In 1739 he married the illustrious noble lady Anna Mária Rosty de Barkócz (1722-1784), daughter of László Rosty de Barkócz (fl. 1710-1730), chief magistrate (Hungarian: főszolgabíró) of the Vas county, landowner and Mária Csapody de Zalalövő (fl. 1710-1714). Her paternal grandparents were István Rosty de Barkócz (fl. 1691–†1718), administrator of the lands (Latin: bonorum prefectus) of the counts Batthyány, landowner, and Regina Jobbágyi de Vasjobbágy (fl. 1691–1694). Her maternal grandparents were István Csapody de Zalalövő (fl. 1663–1702), captain of the fortress of Zalalövő, landowner and Zsófia Perneszy de Osztopán (fl. 1651–1702), member of the ancient Hungarian noble family Perneszy de Osztopán. Zsófia Perneszy was the daughter of II. Stephen Perneszy (†c.1651), captain of the fortress of Zalalövő, landowner, and Susanna Rauch de Nyék (fl. 1657). Among the ancestors of Anna Rosty were the noble families Both de Bajna, Pogány de Cséb, Bánffy de Alsólendva, Rauch de Nyék, Paksy de Pákos, Török de Enying and Batthyány de Németújvár.

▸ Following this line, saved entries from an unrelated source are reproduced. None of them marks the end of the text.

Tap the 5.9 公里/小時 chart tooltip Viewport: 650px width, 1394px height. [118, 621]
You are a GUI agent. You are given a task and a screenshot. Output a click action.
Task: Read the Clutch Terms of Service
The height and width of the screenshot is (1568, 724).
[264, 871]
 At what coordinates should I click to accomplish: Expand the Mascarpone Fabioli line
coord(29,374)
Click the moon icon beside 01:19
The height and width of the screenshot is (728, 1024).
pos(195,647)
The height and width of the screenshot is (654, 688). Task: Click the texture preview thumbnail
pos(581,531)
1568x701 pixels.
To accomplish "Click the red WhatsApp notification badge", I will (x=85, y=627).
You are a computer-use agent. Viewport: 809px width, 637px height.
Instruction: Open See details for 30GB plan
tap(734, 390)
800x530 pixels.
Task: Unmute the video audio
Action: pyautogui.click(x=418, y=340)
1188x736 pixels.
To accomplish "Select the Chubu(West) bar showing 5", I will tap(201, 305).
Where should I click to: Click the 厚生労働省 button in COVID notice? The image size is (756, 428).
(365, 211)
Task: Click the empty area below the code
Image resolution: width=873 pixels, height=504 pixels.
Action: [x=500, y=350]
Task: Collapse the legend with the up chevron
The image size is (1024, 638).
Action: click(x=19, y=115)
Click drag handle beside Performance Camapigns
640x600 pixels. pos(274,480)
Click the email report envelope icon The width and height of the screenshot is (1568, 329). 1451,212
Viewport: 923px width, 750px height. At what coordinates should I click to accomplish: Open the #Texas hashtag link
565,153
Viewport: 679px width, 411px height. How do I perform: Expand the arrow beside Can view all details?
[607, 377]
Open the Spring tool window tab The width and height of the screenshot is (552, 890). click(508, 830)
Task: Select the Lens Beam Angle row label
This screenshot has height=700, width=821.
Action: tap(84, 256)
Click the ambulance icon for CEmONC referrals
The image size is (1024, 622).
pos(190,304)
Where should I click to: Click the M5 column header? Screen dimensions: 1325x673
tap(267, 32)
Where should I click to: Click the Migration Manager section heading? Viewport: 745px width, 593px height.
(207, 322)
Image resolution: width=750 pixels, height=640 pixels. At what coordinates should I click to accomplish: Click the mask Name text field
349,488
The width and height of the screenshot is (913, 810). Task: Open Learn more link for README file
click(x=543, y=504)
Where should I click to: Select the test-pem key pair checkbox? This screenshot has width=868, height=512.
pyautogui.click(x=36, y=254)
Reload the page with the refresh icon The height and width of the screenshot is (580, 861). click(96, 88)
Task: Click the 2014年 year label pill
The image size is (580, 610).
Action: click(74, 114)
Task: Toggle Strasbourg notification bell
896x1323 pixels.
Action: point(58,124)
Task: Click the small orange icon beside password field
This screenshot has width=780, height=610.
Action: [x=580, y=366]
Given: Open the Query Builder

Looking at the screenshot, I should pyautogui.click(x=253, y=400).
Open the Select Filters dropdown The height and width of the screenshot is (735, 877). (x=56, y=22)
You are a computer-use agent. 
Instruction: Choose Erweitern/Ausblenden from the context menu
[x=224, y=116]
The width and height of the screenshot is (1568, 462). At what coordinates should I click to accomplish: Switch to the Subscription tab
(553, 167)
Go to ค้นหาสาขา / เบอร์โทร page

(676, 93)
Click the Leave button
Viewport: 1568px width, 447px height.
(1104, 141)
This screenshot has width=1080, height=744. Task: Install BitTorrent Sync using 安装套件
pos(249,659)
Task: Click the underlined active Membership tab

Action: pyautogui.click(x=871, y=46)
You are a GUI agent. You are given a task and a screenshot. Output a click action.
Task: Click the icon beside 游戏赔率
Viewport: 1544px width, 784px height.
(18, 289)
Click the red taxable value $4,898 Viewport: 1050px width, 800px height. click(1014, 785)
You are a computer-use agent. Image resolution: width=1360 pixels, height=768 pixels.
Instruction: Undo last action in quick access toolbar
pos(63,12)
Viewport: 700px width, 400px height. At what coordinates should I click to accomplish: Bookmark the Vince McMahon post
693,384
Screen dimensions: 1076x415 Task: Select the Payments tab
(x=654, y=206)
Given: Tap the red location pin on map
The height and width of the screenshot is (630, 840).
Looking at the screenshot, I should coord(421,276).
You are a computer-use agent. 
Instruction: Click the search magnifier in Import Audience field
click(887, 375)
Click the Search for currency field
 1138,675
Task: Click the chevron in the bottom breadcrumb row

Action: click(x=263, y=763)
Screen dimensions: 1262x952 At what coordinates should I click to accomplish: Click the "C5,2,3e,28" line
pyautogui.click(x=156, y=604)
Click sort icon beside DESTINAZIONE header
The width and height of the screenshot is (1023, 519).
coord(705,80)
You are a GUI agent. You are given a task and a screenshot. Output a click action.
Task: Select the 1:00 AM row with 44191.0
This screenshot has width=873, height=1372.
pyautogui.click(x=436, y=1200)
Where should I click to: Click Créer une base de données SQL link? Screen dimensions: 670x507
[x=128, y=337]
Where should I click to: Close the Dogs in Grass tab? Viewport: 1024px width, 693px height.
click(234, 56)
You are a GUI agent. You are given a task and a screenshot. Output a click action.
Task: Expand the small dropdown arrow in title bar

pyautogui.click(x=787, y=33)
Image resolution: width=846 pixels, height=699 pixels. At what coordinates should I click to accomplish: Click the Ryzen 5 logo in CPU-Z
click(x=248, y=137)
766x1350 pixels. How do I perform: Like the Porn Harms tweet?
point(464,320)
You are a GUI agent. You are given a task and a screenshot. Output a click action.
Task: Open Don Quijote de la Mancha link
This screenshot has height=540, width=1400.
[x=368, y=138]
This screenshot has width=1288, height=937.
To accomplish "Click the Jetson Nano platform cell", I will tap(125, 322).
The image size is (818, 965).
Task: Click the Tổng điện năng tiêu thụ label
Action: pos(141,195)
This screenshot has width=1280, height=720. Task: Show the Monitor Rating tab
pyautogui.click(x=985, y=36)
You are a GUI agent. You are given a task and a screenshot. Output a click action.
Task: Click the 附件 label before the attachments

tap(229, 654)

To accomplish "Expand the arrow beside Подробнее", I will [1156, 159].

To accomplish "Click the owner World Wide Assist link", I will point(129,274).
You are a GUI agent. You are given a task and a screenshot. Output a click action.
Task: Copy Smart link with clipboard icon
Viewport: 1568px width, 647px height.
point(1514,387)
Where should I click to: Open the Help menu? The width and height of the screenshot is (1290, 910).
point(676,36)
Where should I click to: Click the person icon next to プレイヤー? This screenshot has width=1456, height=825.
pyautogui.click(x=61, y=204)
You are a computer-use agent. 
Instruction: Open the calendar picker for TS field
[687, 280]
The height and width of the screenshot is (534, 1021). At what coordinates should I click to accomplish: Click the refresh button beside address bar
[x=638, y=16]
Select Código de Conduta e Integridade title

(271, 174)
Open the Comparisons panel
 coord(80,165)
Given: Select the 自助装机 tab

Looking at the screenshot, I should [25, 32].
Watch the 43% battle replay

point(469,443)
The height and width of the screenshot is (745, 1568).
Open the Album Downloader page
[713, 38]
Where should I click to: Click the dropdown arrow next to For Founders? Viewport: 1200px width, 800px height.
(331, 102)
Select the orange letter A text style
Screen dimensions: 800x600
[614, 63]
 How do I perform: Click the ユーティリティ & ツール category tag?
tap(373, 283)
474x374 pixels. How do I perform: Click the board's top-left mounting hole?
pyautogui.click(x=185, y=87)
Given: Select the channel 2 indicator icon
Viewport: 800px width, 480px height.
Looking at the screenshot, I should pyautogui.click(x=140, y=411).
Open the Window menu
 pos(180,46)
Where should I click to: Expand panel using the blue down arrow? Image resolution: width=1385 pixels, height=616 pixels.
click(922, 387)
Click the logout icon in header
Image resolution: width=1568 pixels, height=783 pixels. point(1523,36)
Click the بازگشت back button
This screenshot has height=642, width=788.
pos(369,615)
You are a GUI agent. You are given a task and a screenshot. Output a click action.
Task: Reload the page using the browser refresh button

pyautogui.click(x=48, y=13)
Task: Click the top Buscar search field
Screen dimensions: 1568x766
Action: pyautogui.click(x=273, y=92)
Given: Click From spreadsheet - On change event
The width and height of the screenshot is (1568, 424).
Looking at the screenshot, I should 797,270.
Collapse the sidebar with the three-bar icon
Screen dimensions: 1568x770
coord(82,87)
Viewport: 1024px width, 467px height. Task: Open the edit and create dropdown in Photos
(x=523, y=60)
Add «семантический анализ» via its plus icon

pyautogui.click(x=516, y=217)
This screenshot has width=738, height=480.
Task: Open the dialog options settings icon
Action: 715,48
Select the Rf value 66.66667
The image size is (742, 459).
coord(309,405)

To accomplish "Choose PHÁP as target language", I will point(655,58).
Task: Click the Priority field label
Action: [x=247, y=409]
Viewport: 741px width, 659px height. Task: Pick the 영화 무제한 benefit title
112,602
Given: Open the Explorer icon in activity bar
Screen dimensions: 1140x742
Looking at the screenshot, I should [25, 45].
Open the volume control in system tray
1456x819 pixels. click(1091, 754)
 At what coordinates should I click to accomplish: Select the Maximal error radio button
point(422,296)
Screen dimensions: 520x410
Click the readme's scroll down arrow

Through this marriage Ferenc Farkas de Boldogfa acquired several lands that were inherited from the extinct family Perneszy de Osztopán. Ferenc Farkas de Boldogfa's brother in law was Ferenc Rosty de Barkócz (1718–1790), royal counselor of Queen Maria Theresa, vice-ispán of the Vas county, and a wealthy landowner. From Ferenc Farkas and Anna Rosty's marriage 13 children were born: one of them was Ferenc Farkas de Boldogfa (1742-1803), Jesuit priest, parish priest of Nemesapáti, poet, master canon of the Diocese of Veszprém. However, the son that had most relevant carrier was János Farkas de Boldogfa (1741-1788), jurist, lawyer, landowner, Prothonotary of the county of Zala, which is the ancestor of the family's two branches that exist until the present time.

==Bibliography==
- ZML. XII. Farkas család. 7. doboz. 285. pallium.
- Szluha Márton (2012) Vas vármegye nemes családjai II kötet. Heraldika kiadó. 401. o.